It can be concluded from the analysis of Figs 2~5: (1) If the two cavitation bubbles are synchronously generated but different in size, as the distance between the two cavitation bubbles increases or the maximum radius of the smaller cavitation bubble increases, the effect of the small cavitation bubble on the large one gradually changes from the surface wave phenomenon to internal jet flow that breaks through the large bubble. (2) If the two cavitation bubbles are generated at the same time with same size, as the initial distance of the two cavitation bubbles gradually decreases, the two bubbles are more likely to fuse, and the smaller the distance between the two, the easier it is to fuse.
Shock Waves from the Collapse of Two Cavitation Bubbles
There are two typical bubble dynamics are presented during the collapse process of cavitation bubbles, namely jets and shock waves. In the previous section, we focused on the jet phenomenon exhibited by the interactions of two laser-induced cavitation bubbles.
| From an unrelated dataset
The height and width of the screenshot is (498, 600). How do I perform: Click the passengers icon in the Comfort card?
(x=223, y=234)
In this part, underwater low-voltage discharge technology is used to induce two cavitation bubbles, so as to study the differences between shock waves resulting from collapse of two cavitation bubbles and the ones from single cavitation bubble. The differences between the jets resulting from collapse of spark-induced two cavitation bubbles and the ones from laser-induced two cavitation bubbles are also analyzed and compared. Figure 6 is the interaction processes of two cavitation bubbles generated at the same time with different sizes and the interaction processes of two cavitation bubbles generated at different time with different sizes, respectively. The frame-rate of the two groups is 180,000 fps. In order to obtain a clear bubble collapse shock wave, the exposure time is reduced to 0.25 μs during the shooting. In addition to the images of the shock waves, the other images in Fig. 6 are from every 10 pictures in the sequence of the captured images. The time for the appearance of the shock wave has been time stamped in Fig. 6. In Fig. 6, the bubble on the upper part of each image is Bubble_1, and the bubble on the lower part is Bubble_2.
Interactions of two cavitation bubbles. (Frame-rate: 180000 fps, Exposure time: 0.25 μs, Frame width: 37.65 mm).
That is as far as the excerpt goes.